One of the year’s first exonerations is also merely the latest to emerge from the mess left by former Brooklyn district attorney Charles Hynes and disgraced former NYPD detective Louis Scarcella. The New York Times reports:

Saying the sole eyewitness at a murder trial gave “patently false” testimony, the Brooklyn district attorney [Kenneth P. Thompson] said on Monday that he would move to clear the conviction of Derrick Hamilton, who spent about two decades in prison for a 1991 murder.
Mr. Hamilton, 49, who was paroled in 2011, had aggressively fought his conviction; he has also been a regular presence at hearings about other wrongful convictions in Brooklyn.
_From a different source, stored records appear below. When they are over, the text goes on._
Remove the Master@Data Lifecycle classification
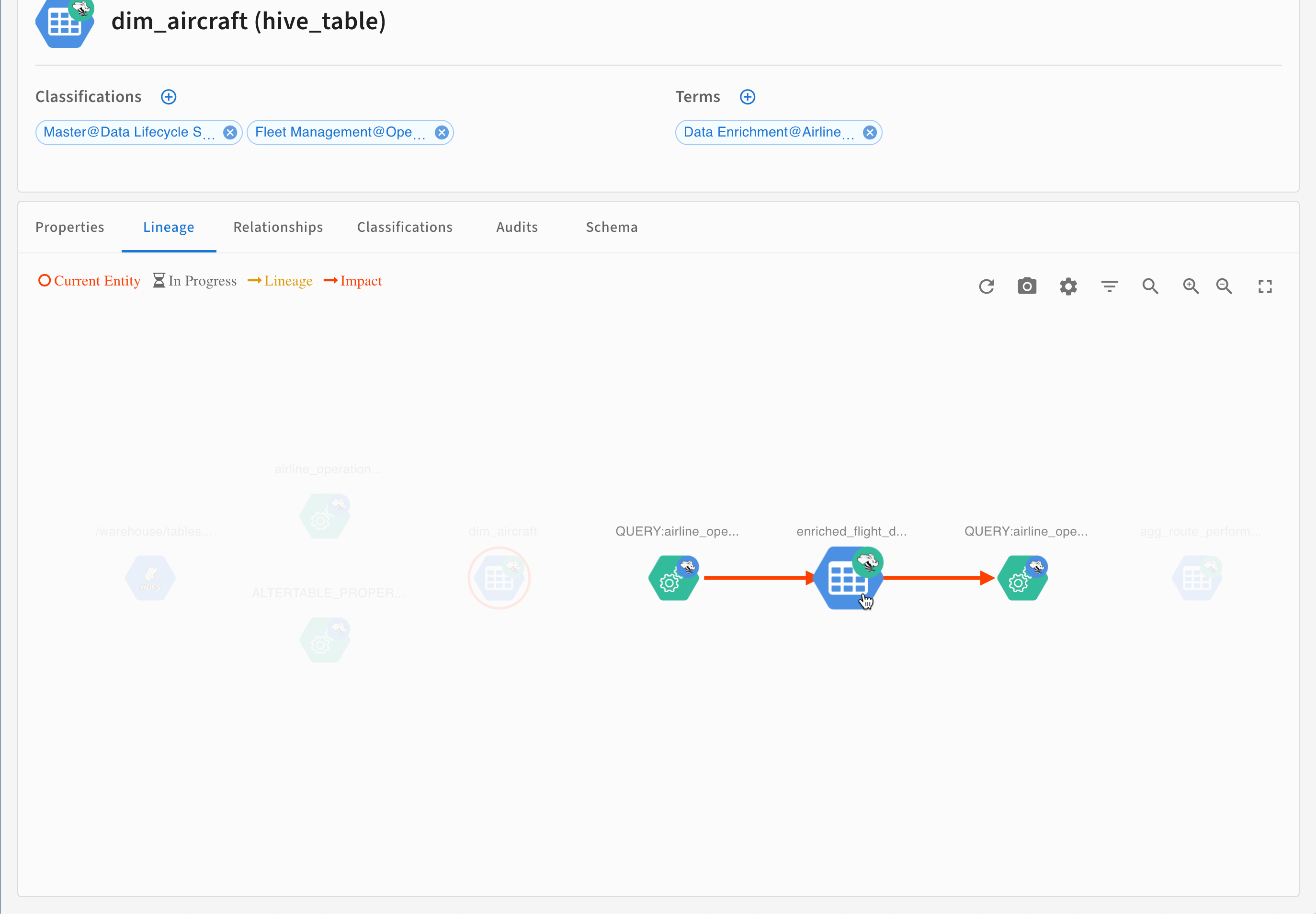This screenshot has width=1316, height=914. 230,133
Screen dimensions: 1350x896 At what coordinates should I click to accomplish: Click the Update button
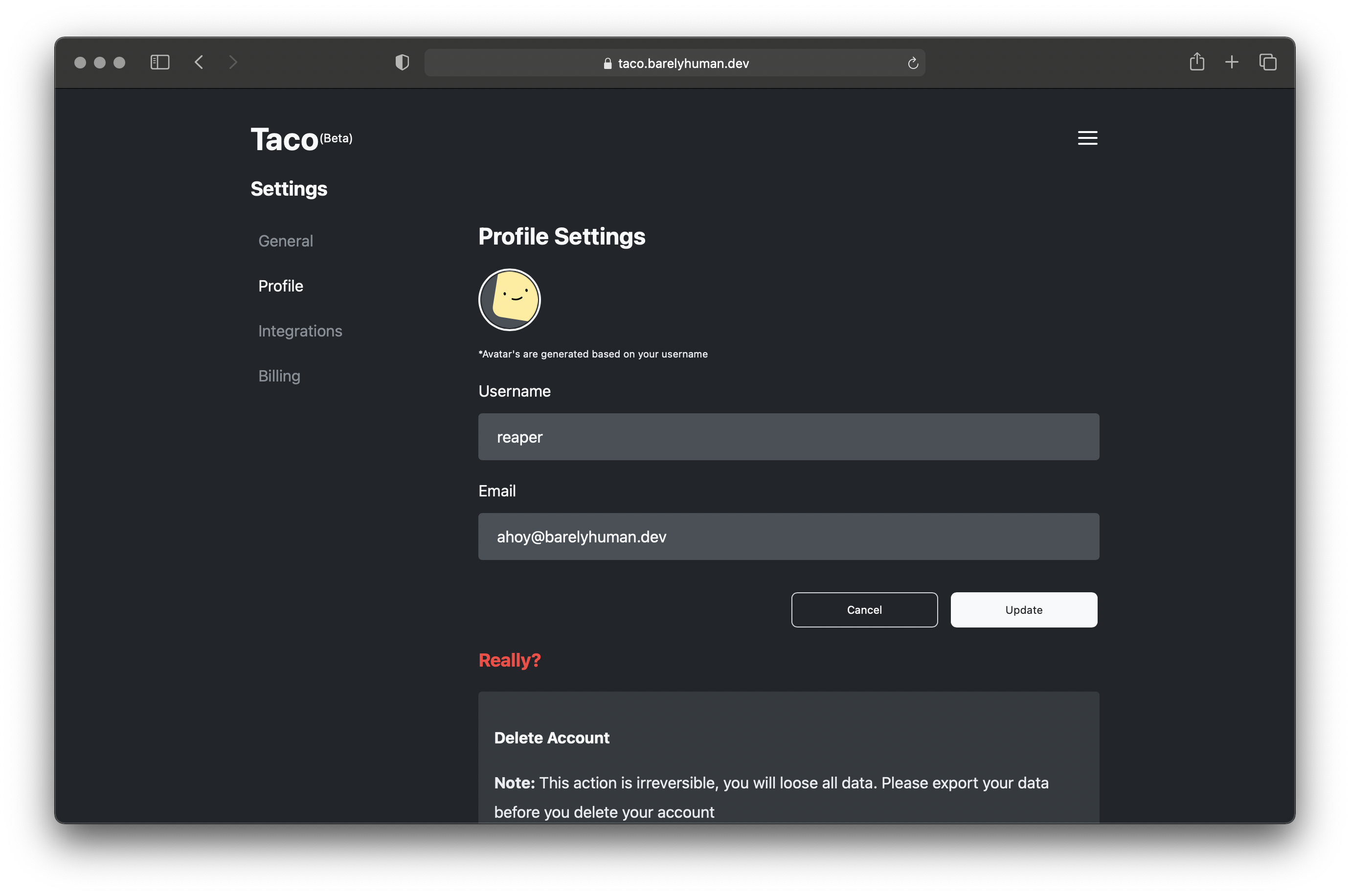point(1023,610)
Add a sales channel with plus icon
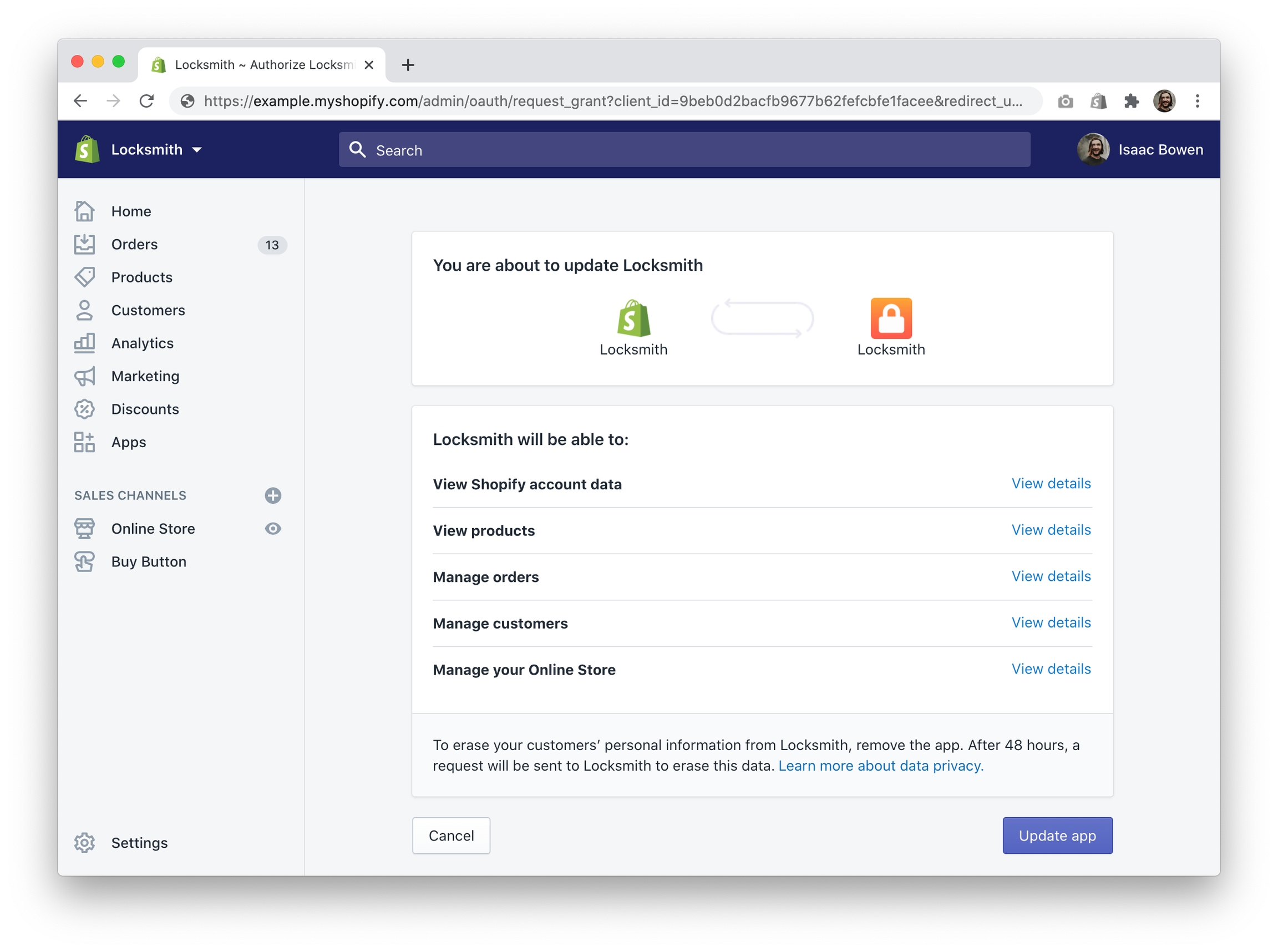The width and height of the screenshot is (1278, 952). tap(272, 495)
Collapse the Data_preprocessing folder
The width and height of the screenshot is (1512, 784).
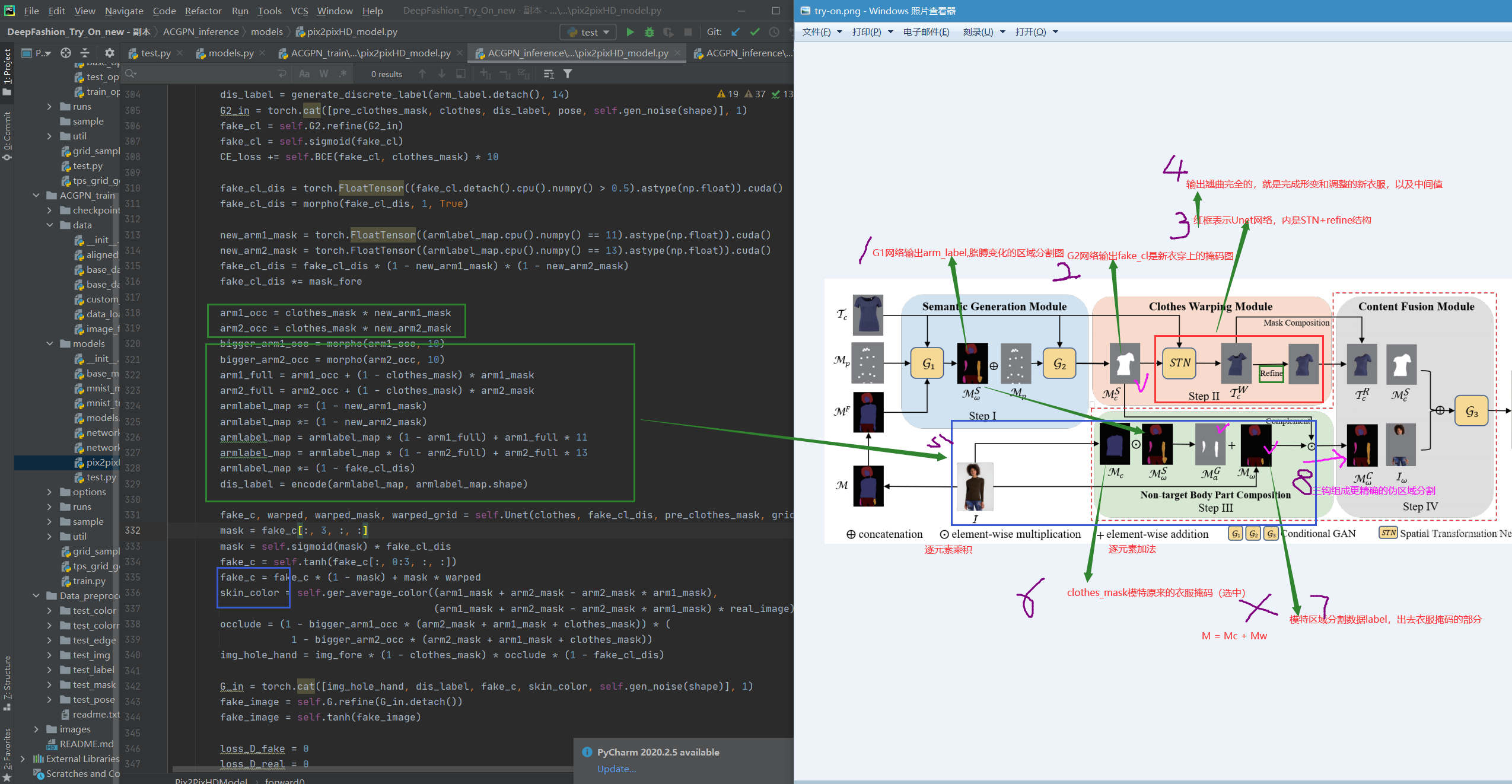[x=36, y=595]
Mr. Hamilton was convicted of killing Nathaniel Cash in Bedford-Stuyvesant. Mr. Hamilton has maintained he was in Connecticut, and said that Louis Scarcella, a retired detective whose methods have come under question and whose murder convictions are under review by the district attorney, framed him . . .
Only one eyewitness took the stand at Mr. Hamilton’s trial: Mr. Cash’s girlfriend, Jewel Smith.
Mr. Thompson said his conviction review unit, which is looking into Mr. Scarcella’s cases and others, found major problems with her story.

Thompson is looking into at least 70 Scarcella convictions. My favorite detail about Scarcella: Not only did he coach witnesses and make up confessions, but also in a case last December, he apparently fabricated quotes from the man he falsely claimed confessed that praised Scarcella’s work as a detective.